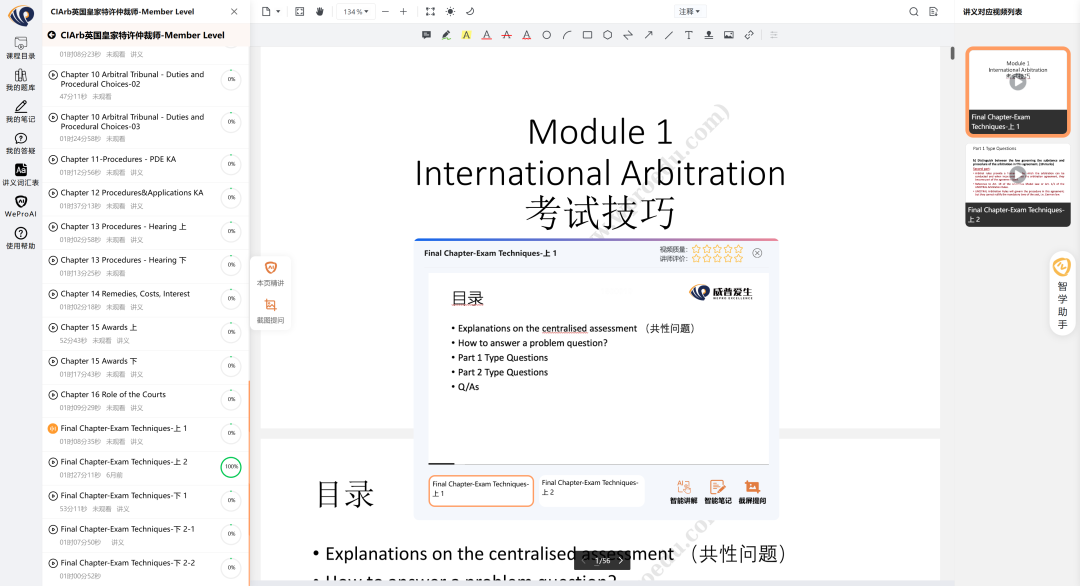1080x586 pixels.
Task: Rate video quality with the fifth star
Action: tap(738, 248)
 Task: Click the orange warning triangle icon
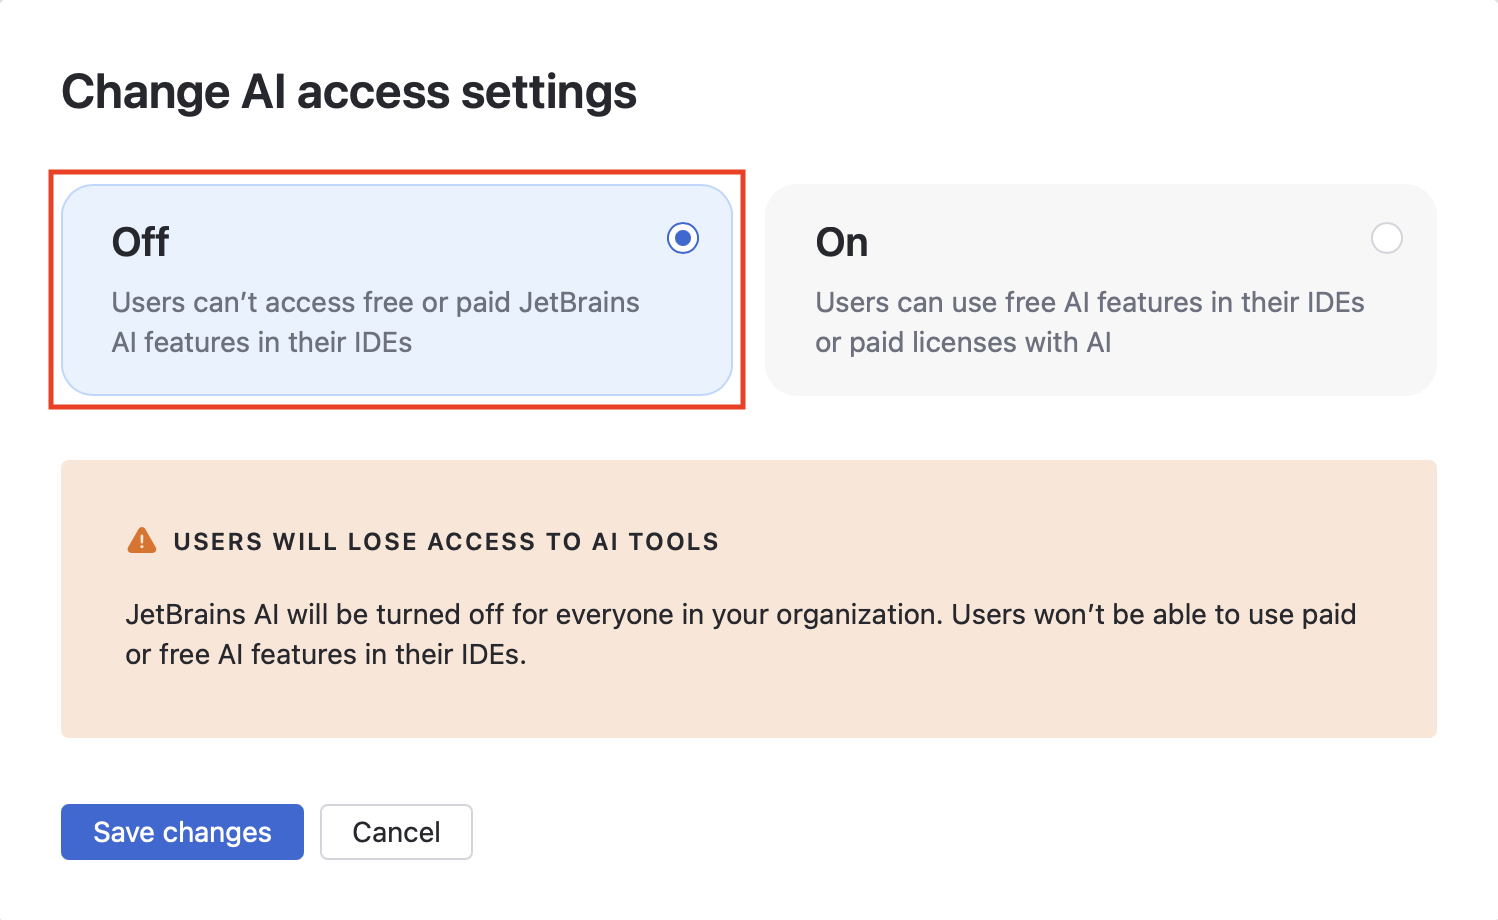point(142,541)
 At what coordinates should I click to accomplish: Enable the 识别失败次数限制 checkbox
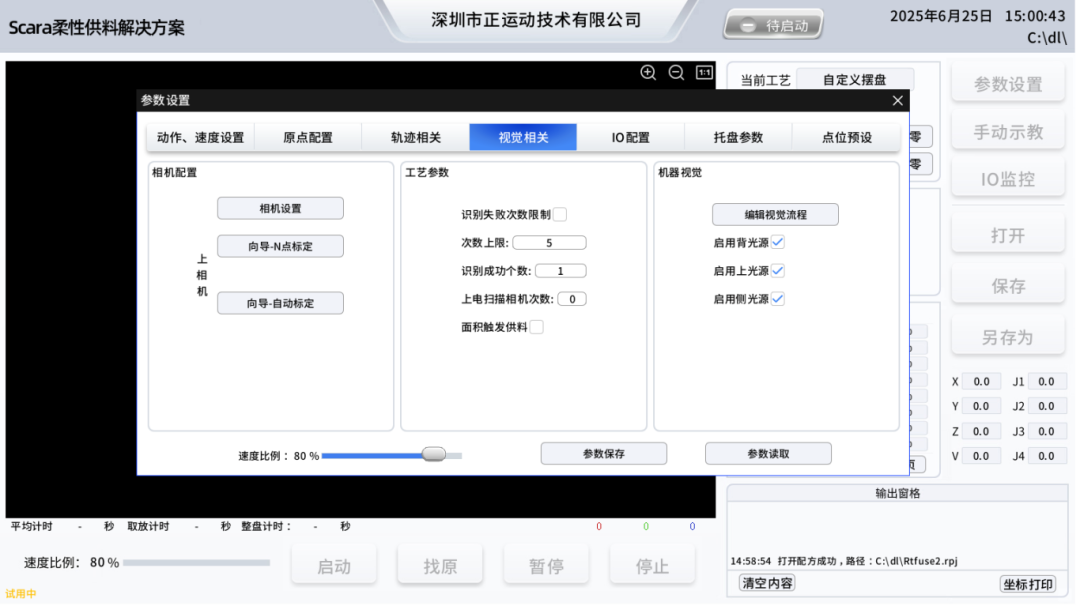pyautogui.click(x=562, y=213)
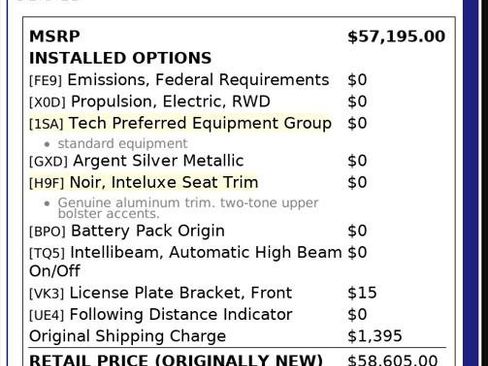Click the 1SA option code
The height and width of the screenshot is (366, 488).
pos(46,124)
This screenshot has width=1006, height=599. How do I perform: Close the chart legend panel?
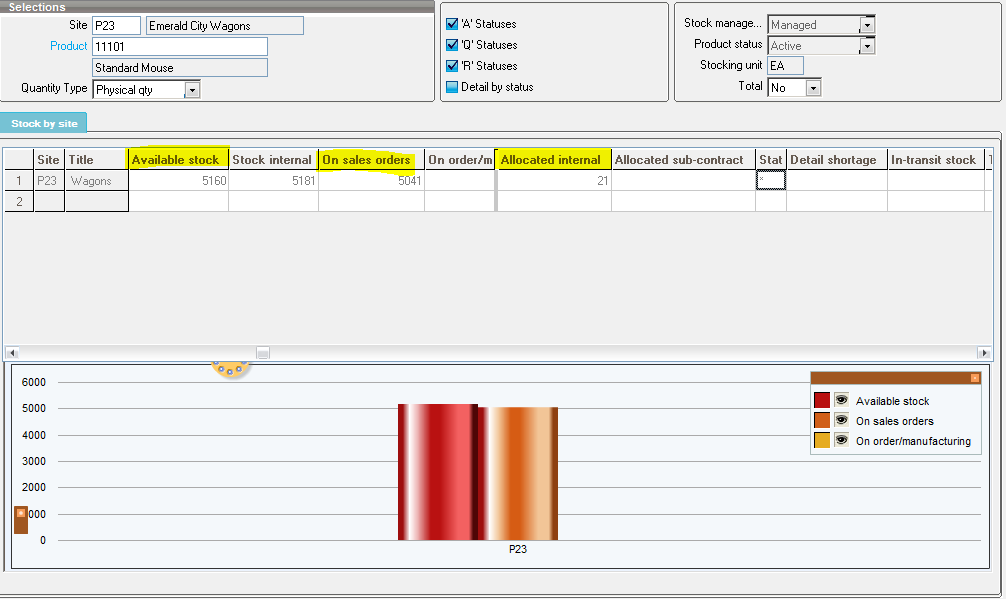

• **TASK DETAILS**: Leaving the pictures aside, transcribe exactly the lines from the one containing "Task: Click the orange warning triangle icon" to the final line of the entries above, both ends included.

• **ANSWER BOX**:
 Task: Click the orange warning triangle icon
point(142,541)
 At what coordinates should I click to accomplish: Enable the 识别失败次数限制 checkbox
pyautogui.click(x=562, y=213)
Click the 1SA option code
The height and width of the screenshot is (366, 488).
pos(46,124)
This screenshot has width=1006, height=599. How do I perform: Close the chart legend panel?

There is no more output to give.